The agreement, a rare diplomatic feat in a region rocked by conflict for months, ended the deadliest confrontation between Israel and the group in years, but Israel is still fighting its other arch foe, Hamas, in the Gaza Strip.
Lebanon’s army, entrusted with ensuring the ceasefire lasts, said it had begun deploying additional troops south of the Litani, into a region heavily bombarded by Israel in its battle against Hizbollah. The river runs about 30km north of Israel’s border.
Israel’s attacks have also struck eastern cities and towns and Hizbollah’s stronghold in the southern suburbs of Beirut, and Israeli troops have pushed around 6km into Lebanon in a series of ground incursions launched in September.

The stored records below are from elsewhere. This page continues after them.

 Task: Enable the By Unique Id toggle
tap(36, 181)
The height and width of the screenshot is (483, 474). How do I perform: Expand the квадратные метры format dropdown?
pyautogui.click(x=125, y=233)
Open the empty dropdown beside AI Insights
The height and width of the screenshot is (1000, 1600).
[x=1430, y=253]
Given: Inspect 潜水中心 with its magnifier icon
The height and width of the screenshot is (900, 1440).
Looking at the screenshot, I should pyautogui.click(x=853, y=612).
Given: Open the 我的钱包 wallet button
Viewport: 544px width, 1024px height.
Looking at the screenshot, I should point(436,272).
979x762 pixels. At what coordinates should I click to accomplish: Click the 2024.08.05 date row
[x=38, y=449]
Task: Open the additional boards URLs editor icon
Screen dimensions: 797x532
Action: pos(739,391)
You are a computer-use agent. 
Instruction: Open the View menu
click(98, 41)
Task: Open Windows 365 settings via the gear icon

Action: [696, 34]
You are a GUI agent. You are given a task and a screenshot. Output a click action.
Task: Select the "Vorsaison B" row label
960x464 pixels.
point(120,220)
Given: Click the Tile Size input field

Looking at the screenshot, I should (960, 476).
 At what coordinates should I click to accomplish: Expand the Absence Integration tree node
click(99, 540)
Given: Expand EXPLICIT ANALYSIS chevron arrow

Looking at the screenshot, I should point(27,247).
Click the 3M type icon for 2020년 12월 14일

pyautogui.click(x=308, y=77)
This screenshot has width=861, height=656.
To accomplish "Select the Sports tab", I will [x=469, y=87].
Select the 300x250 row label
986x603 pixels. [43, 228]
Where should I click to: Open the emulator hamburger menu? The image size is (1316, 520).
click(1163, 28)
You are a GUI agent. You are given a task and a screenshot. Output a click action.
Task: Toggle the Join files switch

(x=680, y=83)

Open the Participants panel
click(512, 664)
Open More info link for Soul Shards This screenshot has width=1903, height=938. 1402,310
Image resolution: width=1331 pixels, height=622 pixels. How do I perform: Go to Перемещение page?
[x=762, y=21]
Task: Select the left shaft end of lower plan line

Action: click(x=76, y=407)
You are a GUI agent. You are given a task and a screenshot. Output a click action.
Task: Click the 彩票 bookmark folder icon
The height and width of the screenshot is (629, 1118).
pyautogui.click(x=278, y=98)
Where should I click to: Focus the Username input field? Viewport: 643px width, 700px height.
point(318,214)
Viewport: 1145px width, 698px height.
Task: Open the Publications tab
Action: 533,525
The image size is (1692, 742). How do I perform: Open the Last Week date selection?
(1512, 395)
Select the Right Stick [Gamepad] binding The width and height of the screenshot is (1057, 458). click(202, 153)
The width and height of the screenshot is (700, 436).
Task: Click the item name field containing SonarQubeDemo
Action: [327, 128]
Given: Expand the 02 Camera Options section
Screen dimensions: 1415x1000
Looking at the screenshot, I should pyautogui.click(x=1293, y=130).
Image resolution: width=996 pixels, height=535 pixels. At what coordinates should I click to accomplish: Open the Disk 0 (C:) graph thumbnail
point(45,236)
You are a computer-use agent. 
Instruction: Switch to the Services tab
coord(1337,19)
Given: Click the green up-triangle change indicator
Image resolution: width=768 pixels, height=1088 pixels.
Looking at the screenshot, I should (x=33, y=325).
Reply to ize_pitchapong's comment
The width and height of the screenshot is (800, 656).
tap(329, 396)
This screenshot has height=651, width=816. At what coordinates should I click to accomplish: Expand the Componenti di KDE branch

Cars and vans piled high with mattresses, suitcases and even furniture streamed through the heavily bombed southern port city of Tyre heading south, where hundreds of thousands of people had been forced to flee their homes by the violence.
Displaced Lebanese Zahi Hijazi, 67, took advantage of the truce to visit his damaged apartment in Beirut’s southern suburbs, saying war had wrecked the building for a second time.
“Israel hit this building in 1982, it was all demolished. After 13 years of displacement, we returned and rebuilt it,” he said, surveying broken glass and broken furniture.
“Our lifetime’s savings ... All this destruction,” he said.
In the heart of heavily bombarded southern suburb of Beirut, 25-year-old Rayane Salman stood looking at a pile of rubble that she once called home.
“My family spent their lifetime building this. We lived here for 25 years and now it is all gone”.